● OBIETTIVO: Trascrivi invariate le righe, partendo da quella che contiene "Rookie Hot Magma" e fermandoti dopo quella che contiene "NOVÁČKOVSKÉ (ROOKIE) KARTY NFL (52, 1704)", entrambe incluse.

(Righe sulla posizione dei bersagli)
'''
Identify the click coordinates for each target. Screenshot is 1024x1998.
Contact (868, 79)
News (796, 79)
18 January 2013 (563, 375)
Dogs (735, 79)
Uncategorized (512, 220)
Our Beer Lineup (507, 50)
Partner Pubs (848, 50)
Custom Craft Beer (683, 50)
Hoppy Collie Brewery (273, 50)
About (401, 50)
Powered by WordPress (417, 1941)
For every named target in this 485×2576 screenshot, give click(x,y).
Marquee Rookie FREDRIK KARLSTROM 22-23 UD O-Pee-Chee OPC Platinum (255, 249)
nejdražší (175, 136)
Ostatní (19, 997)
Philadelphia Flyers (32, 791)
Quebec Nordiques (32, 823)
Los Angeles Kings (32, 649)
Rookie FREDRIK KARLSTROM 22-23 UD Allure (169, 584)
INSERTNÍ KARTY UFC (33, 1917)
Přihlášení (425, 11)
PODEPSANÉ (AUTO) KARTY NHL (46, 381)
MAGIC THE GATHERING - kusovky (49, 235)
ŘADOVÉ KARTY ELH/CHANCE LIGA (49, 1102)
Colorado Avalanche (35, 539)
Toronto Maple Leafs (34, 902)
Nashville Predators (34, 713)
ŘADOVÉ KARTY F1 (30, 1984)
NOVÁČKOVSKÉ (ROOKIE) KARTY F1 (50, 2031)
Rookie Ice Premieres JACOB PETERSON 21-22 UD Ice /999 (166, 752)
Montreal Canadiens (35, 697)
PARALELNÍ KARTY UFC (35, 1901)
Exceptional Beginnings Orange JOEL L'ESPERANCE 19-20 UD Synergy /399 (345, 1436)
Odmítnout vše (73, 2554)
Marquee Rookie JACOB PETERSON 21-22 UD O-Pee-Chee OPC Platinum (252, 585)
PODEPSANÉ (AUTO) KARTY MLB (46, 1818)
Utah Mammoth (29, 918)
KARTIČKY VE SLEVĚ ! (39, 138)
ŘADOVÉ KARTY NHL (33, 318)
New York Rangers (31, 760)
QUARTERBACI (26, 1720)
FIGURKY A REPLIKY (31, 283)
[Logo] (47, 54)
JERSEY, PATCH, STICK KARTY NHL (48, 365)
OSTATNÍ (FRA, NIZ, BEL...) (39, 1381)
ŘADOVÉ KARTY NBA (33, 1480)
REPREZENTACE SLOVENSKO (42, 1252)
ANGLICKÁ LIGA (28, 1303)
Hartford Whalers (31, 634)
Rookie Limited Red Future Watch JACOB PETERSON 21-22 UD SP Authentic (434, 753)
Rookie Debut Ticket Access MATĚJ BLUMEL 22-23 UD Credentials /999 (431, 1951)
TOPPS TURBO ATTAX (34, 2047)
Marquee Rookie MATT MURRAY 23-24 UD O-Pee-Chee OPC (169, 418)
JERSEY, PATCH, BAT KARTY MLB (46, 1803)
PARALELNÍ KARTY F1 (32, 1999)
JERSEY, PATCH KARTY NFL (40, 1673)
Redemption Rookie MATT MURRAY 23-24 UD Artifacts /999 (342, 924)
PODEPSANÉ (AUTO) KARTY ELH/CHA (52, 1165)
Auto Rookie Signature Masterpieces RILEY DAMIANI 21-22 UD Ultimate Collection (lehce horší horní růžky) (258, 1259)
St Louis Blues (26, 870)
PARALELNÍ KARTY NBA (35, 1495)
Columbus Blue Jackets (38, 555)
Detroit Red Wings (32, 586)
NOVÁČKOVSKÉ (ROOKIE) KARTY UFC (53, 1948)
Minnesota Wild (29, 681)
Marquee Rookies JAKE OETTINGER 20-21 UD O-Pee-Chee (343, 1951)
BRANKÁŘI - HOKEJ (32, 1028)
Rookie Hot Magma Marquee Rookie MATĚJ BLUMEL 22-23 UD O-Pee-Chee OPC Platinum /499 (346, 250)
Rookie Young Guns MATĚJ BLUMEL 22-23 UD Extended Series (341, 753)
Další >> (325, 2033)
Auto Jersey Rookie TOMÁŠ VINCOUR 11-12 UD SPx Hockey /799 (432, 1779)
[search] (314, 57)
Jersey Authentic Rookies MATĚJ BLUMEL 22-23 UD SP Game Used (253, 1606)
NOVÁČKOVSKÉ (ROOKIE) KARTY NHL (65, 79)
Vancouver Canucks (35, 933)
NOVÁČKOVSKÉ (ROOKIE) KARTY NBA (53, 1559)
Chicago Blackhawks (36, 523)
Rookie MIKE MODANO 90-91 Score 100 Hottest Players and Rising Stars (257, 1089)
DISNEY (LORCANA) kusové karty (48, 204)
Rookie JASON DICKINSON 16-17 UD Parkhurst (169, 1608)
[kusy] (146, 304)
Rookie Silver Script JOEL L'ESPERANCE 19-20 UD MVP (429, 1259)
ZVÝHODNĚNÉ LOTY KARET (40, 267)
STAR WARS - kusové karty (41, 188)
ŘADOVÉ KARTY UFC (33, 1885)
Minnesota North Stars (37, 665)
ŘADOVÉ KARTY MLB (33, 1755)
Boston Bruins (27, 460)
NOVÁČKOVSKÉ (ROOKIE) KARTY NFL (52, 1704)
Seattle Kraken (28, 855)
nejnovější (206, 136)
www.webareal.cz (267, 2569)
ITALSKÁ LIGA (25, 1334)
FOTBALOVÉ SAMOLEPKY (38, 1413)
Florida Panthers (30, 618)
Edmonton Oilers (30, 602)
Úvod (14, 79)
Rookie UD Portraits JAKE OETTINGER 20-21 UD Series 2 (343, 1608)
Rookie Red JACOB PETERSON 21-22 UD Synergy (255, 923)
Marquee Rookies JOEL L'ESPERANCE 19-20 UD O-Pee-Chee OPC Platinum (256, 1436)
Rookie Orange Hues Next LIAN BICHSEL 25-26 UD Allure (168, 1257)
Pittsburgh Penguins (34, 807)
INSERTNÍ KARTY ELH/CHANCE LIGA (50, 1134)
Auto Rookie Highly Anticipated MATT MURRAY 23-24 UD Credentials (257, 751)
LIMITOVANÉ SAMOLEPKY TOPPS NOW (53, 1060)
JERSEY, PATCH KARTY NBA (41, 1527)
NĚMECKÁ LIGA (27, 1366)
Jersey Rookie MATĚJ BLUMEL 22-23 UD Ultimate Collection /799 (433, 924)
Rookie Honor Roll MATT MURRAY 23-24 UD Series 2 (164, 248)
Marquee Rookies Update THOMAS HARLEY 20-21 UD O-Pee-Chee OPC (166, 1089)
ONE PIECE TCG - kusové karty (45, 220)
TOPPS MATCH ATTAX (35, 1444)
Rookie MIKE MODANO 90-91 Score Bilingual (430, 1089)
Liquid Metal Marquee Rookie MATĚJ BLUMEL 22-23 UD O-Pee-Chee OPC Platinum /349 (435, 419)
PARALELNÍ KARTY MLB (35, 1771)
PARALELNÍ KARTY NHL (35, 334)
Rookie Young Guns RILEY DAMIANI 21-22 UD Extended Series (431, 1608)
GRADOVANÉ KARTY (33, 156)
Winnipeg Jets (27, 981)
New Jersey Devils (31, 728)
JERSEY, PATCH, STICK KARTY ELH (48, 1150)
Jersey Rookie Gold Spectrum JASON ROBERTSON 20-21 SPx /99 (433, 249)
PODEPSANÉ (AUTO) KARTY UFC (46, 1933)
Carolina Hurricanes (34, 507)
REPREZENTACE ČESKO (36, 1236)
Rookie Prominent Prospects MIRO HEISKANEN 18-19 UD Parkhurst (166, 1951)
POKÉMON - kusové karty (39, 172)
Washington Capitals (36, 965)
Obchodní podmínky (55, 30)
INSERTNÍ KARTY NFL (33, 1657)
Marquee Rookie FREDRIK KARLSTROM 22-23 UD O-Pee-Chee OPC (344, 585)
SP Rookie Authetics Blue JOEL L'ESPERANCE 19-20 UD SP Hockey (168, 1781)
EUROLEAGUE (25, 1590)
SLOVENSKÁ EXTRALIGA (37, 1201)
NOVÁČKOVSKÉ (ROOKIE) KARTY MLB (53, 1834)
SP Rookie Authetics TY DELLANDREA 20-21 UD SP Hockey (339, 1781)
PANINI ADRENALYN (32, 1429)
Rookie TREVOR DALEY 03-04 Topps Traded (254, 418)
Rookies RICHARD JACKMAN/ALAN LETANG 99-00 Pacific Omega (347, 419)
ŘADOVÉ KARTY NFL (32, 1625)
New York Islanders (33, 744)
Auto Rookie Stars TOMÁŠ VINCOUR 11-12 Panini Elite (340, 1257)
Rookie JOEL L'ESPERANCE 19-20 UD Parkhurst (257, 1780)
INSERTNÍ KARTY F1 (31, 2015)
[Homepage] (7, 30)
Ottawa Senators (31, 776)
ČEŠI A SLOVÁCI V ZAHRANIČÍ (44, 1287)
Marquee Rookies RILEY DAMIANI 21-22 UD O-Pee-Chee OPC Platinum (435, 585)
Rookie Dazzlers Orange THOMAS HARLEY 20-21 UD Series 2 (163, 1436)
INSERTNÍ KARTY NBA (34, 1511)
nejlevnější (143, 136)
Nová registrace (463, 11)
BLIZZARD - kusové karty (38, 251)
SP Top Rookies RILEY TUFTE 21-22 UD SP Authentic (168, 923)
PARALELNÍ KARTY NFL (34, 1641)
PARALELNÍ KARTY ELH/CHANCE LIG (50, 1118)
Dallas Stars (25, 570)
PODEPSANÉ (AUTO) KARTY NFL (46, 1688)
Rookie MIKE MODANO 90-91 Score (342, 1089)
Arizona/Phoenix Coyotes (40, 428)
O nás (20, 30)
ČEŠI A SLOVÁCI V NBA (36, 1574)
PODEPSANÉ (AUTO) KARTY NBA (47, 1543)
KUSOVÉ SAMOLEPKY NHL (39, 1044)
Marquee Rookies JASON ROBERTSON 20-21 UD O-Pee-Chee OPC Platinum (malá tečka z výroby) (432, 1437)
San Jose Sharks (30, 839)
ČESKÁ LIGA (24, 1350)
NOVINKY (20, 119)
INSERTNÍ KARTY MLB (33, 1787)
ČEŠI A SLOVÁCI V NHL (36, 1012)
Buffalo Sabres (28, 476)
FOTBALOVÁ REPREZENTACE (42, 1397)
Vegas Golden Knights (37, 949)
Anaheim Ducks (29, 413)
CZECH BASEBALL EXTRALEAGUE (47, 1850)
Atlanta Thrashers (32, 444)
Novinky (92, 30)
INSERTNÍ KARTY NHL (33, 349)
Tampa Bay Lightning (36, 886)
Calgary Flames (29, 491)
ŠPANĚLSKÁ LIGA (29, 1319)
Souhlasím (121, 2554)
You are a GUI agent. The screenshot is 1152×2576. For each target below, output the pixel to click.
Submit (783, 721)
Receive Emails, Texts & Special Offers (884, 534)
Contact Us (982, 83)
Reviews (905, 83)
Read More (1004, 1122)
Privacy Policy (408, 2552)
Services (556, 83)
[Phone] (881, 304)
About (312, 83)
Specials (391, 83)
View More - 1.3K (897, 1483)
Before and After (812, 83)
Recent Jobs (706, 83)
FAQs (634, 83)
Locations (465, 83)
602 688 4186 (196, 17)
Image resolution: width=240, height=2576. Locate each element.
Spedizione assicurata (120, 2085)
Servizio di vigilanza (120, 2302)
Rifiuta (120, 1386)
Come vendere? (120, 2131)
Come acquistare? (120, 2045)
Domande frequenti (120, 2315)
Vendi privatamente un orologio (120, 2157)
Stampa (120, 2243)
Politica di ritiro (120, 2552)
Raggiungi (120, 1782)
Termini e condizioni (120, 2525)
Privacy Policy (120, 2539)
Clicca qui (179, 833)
'''
● RISULTATO:
Rookie Hot Magma Marquee Rookie MATĚJ BLUMEL 22-23 UD O-Pee-Chee OPC Platinum /499 (346, 250)
Rookie Young Guns MATĚJ BLUMEL 22-23 UD Extended Series (341, 753)
Další >> (325, 2033)
Auto Jersey Rookie TOMÁŠ VINCOUR 11-12 UD SPx Hockey /799 (432, 1779)
[search] (314, 57)
Jersey Authentic Rookies MATĚJ BLUMEL 22-23 UD SP Game Used (253, 1606)
NOVÁČKOVSKÉ (ROOKIE) KARTY NHL (65, 79)
Vancouver Canucks (35, 933)
NOVÁČKOVSKÉ (ROOKIE) KARTY NBA (53, 1559)
Chicago Blackhawks (36, 523)
Rookie MIKE MODANO 90-91 Score 100 Hottest Players and Rising Stars (257, 1089)
DISNEY (LORCANA) kusové karty (48, 204)
Rookie JASON DICKINSON 16-17 UD Parkhurst (169, 1608)
[kusy] (146, 304)
Rookie Silver Script JOEL L'ESPERANCE 19-20 UD MVP (429, 1259)
ZVÝHODNĚNÉ LOTY KARET (40, 267)
STAR WARS - kusové karty (41, 188)
ŘADOVÉ KARTY UFC (33, 1885)
Minnesota North Stars (37, 665)
ŘADOVÉ KARTY MLB (33, 1755)
Boston Bruins (27, 460)
NOVÁČKOVSKÉ (ROOKIE) KARTY NFL (52, 1704)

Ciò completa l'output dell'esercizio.